J’aime voyager. Profondément. Après mes études, je voulais découvrir le monde, aller le plus loin possible, le plus vite possible, le plus souvent possible… pour le moins cher possible. Un avion pour le Ladakh, un avion pour l’Ouzbékistan, un avion pour la Turquie... Ne pas « perdre de temps » dans les transports, atteindre vite la destination, cocher la case sur la To Do List…

Puis, ma conscience s’est aiguisée. J’ai décidé de restreindre drastiquement mon usage de l’avion en me reportant sur le train. Un Paris-Glasgow pour commencer. 8 petites heures pour traverser la Manche et s’imprégner de la campagne anglaise et écossaise.

Puis un Paris-Berlin et un Paris-Rome, trains de nuit mythiques… Goûter au plaisir de se coucher en quittant une ville pour s’éveiller dans une autre. Sortir de la Hauptbahnhof ou de Termini, s’asseoir à un café, se laisser réveiller par l’effervescence d’un cœur de ville émergeant lui aussi du sommeil. Mais pourquoi ces trains ont-ils disparu ?

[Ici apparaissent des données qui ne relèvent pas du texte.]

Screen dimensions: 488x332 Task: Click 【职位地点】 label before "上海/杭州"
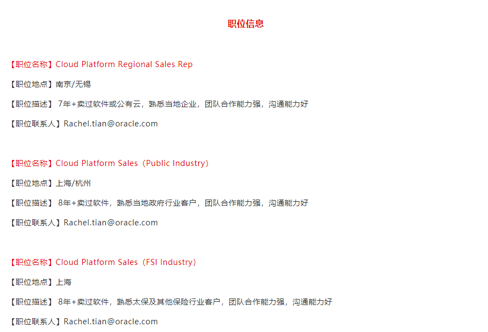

Puis un Zurich-Vienne, émerveillement total : le train vous fait rentrer dans une succession de cartes postales ; la traversée des Alpes autrichiennes à flanc de falaise, impose la contemplation, le nez collé à la fenêtre ! On voudrait que jamais cela ne s’arrête.

Ce qui avait commencé comme une contrainte (ne plus prendre l’avion) est rapidement devenu un plaisir et le train est devenu un allié essentiel de ma transition écologique. Il m’a fait comprendre que le voyage peut être aussi intéressant que la destination. Il m’a donné à voir l’importance de la lenteur, celle qui vous permet de changer de phase, de laisser à quai votre vie habituelle pour s’ouvrir aux vacances ; celle qui vous invite à quitter, petit à petit, l’habit du touriste pour endosser celui du voyageur.

Il m’a montré comme le corps et l’esprit s’adaptent mieux aux changements progressifs, comme ils aiment contempler les paysages qui se transforment, les clochers qui s’arrondissent, les tuiles qui deviennent ardoises, les plaines qui s’élèvent en montagnes. Comme ils aiment sentir l’évolution en douceur du climat, de la nourriture, de la langue, des habitudes. Comme ils aiment se laisser transporter par le balancement du rail et la monotonie d’un panorama.

Il m’a fait vivre de formidables leçons d’histoire, de géopolitique, de sociologie, d’altérité, de magie, de vie. Je me suis retrouvée, un jour, dans un wagon soulevé dans les airs à Brest (l’autre Brest, à la frontière entre la Pologne et la Biélorussie), afin de changer les bogies, l’écartement des voies entre l’Europe et l’ex-URSS n’étant pas le même afin d’éviter les invasions trop rapides. J’ai traversé, dans un doux ballottement, quatre fuseaux horaires entre Moscou et Krasnoïarsk au sein du stupéfiant théâtre de la troisième classe du Transsibérien. 60 heures d’observation des bouleaux, des pins et de l’organisation de la vie autour du samovar-totem du wagon et des babouchkas fournisseuses de beignets sur les quais.

Étendre avec 24 heures au sein du Magistral Baïkal-Amour et commencer à mieux saisir ce que raconte la formidable Svetlana Alexievitch. Parcourir la Chine en passant du hard seat d’un train de province bondé de travailleurs en transit au confort ultra moderne du CRH (China Railway High-Speed) et effleurer, par l’expérience, la transformation en cours et galopante de l’Empire du Milieu. Passer une journée sur un banc en bois d’un vieux wagon britannique au milieu de la jungle birmane, traverser des tunnels creusés dans la végétation, et passer des heures dans la gare de Zig-Zag Reverse en attendant que le train journalier passe dans l’autre sens sur cette voie ferrée unique…au monde. Être fascinée. Sentir les distances, appréhender ce qui sépare, identifier les vraies frontières.

Le train n’est pas « ce qui permet d’arriver à » ; c’est un sas, un boudoir, une part du voyage, un bout de l’aventure, les premiers vers de la poésie du départ.”